Friday, November 02, 2012

Plate Sin With Gold (Chapter 42)

It is being reported that HM Revenue and Customs are continuing with their policy of prosecuting only a tiny minority of tax evaders (and it is an equally tiny minority that ever gets caught) and dealing with the rest by imposing penalties. All of this takes place behind closed doors, and the perpetrators, who may have effectively stolen many thousands of pounds from the public purse,, can go about their lives without the humiliation and public opprobrium suffered by more downmarket thieves. Their CRB checks will continue to come back free of convictions and arrests.
Only the other week we passed a case of tax fraud on to the Crown Court, reminding us just how few of them we see.  Down among the lower orders, we imposed a community penalty on a shoplifter who had stolen goods worth £55 from a store.

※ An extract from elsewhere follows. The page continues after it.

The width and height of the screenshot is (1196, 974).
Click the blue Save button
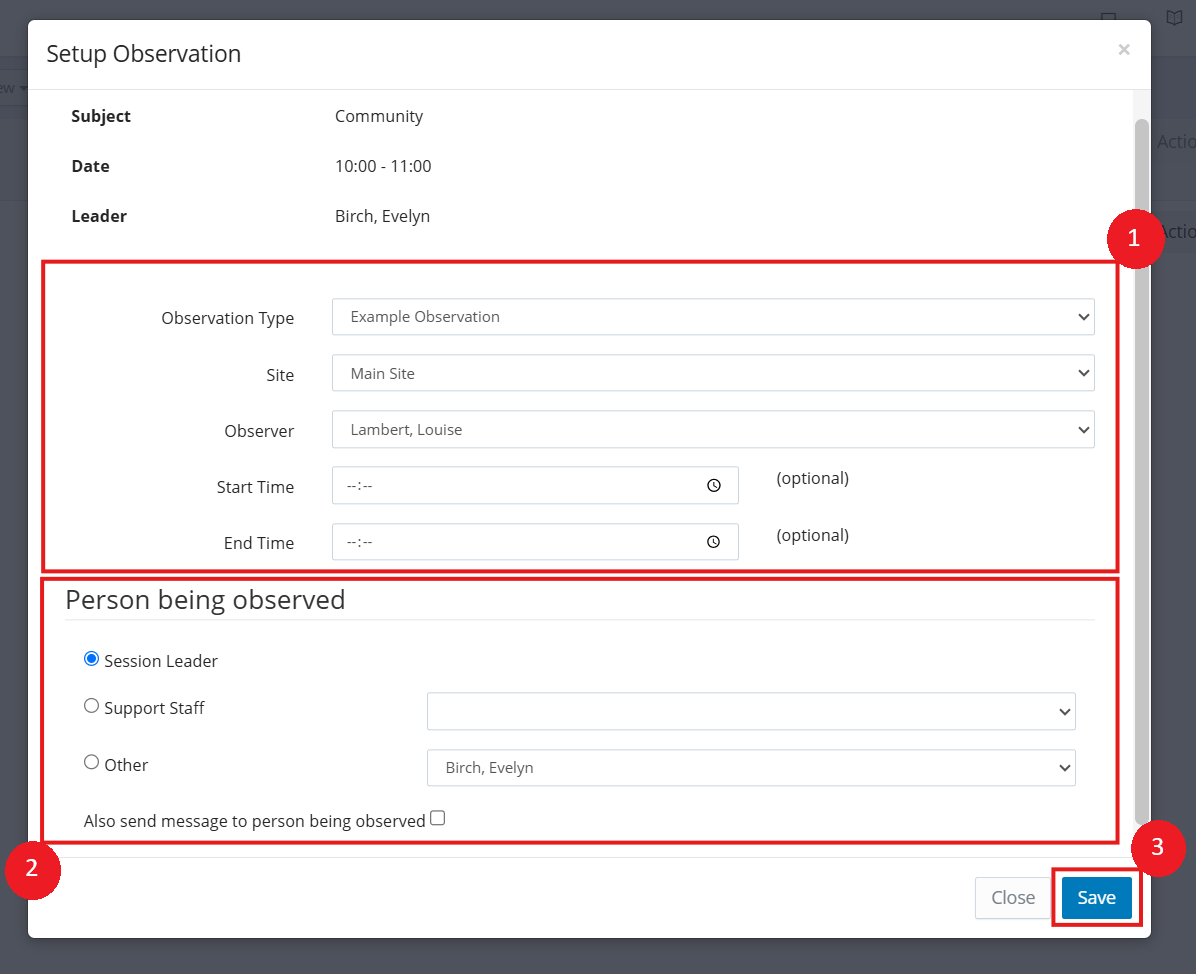1096,898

(later) And today we hear that an 'honourable' MP has been found to have stolen £12,900 through the issue of twelve fraudulent invoices. He should think himself lucky that he didn't nick fifty quidsworth of Duracells from  WH Smith. He might have ended up in court.

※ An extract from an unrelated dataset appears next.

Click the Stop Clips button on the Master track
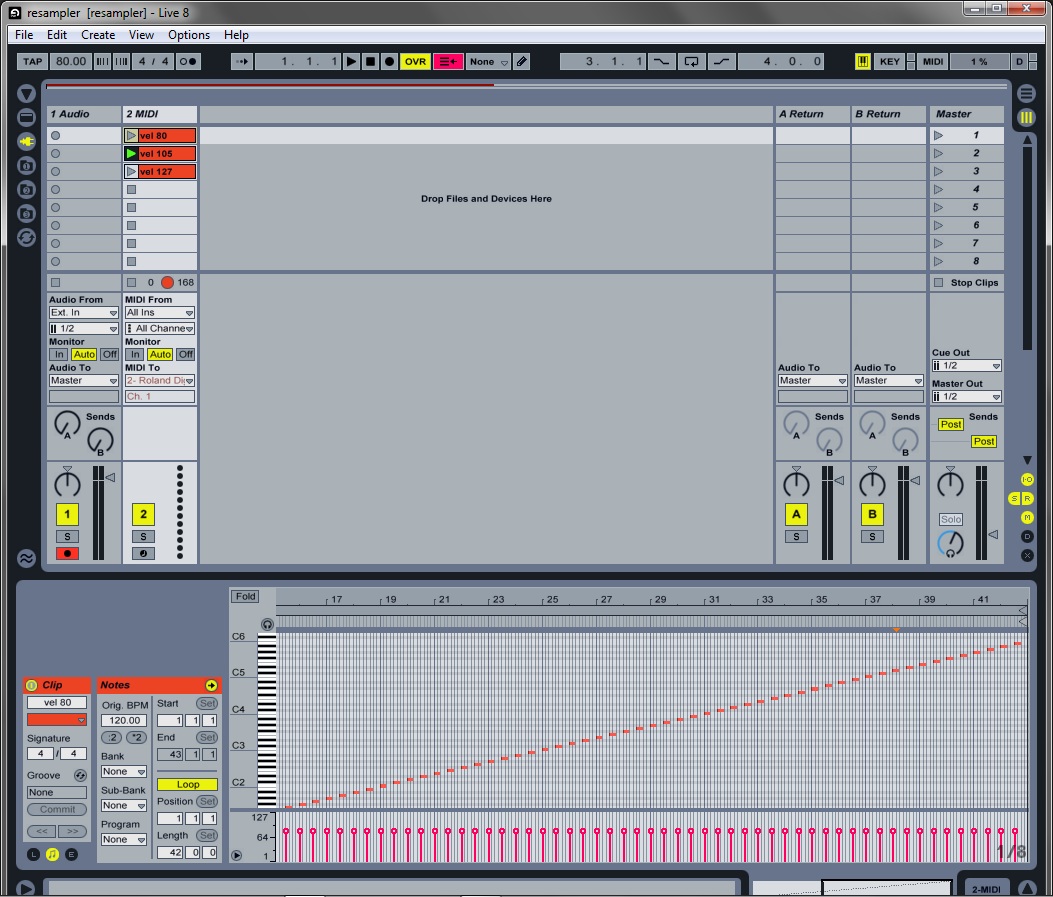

(later still) The about-to-be-ex MP told the BBC that he wanted to take responsibility for his 'mistakes'.  I suspect that he thinks his mistake was to get caught.

How would a bench of magistrates react to a bang-to-rights thief apologising for his 'mistake'? Only a politician steeped in the Westminster culture would dream of trying it on.

31 comments:

  1. Robert the Biker2 November 2012 at 10:11

    It seems to me you may be conflating different things:You have sent someone up for tax FRAUD which is a serious crime usually consisting of claiming back VAT for a non existant transaction or something of that order. This is quite different from tax EVASION which is to do with not paying tax on some form of income or transaction and can be very difficult to prove; this may be why revenue and customs tend to pick their battles. Lastly, we have tax AVOIDANCE, perfectly legal as set forth in Lord Clyde: Ayrshire Pullman Motor Services and Ritchie v. IRC (1929) 14 TC 754. I do a great deal of tax AVOIDANCE myself, as I see no reason to encourage the buggers with extra loot.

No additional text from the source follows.